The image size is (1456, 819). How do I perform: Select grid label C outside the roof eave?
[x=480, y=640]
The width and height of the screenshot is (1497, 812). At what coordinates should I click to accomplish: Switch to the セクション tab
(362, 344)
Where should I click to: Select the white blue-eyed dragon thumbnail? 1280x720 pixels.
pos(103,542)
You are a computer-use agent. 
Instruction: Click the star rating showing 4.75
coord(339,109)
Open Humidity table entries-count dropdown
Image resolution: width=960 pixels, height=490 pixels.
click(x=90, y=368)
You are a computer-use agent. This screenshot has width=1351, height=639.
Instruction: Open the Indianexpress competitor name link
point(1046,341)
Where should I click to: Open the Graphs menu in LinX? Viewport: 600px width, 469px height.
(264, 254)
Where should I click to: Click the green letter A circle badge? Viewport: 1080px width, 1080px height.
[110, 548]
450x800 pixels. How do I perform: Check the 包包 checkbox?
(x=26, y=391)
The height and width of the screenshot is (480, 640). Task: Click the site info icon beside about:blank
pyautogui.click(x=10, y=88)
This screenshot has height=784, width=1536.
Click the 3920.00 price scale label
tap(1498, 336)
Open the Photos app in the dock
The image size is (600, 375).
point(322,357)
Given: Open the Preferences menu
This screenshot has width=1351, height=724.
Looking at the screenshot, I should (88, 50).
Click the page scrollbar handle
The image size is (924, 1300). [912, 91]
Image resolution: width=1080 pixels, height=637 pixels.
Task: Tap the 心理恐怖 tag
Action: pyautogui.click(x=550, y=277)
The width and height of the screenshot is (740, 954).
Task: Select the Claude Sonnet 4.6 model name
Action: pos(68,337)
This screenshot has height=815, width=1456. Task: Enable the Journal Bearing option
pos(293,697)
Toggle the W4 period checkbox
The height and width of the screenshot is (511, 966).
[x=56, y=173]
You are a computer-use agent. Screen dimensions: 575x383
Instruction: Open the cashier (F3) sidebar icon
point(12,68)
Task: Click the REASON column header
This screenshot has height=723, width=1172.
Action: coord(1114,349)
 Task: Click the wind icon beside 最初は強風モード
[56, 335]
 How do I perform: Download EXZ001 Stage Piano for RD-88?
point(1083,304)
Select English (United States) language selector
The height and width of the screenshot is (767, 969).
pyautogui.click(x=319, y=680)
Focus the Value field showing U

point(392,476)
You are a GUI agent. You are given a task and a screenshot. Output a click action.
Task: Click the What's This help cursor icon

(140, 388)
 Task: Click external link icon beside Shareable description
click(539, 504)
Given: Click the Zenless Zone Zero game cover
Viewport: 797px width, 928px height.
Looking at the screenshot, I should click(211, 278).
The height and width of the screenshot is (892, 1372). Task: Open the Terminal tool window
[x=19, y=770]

--- PROBLEM STATEMENT ---
Count the lines in the items above that contain the word "This". Reply with the number only.

--- FINISHED TASK ---
6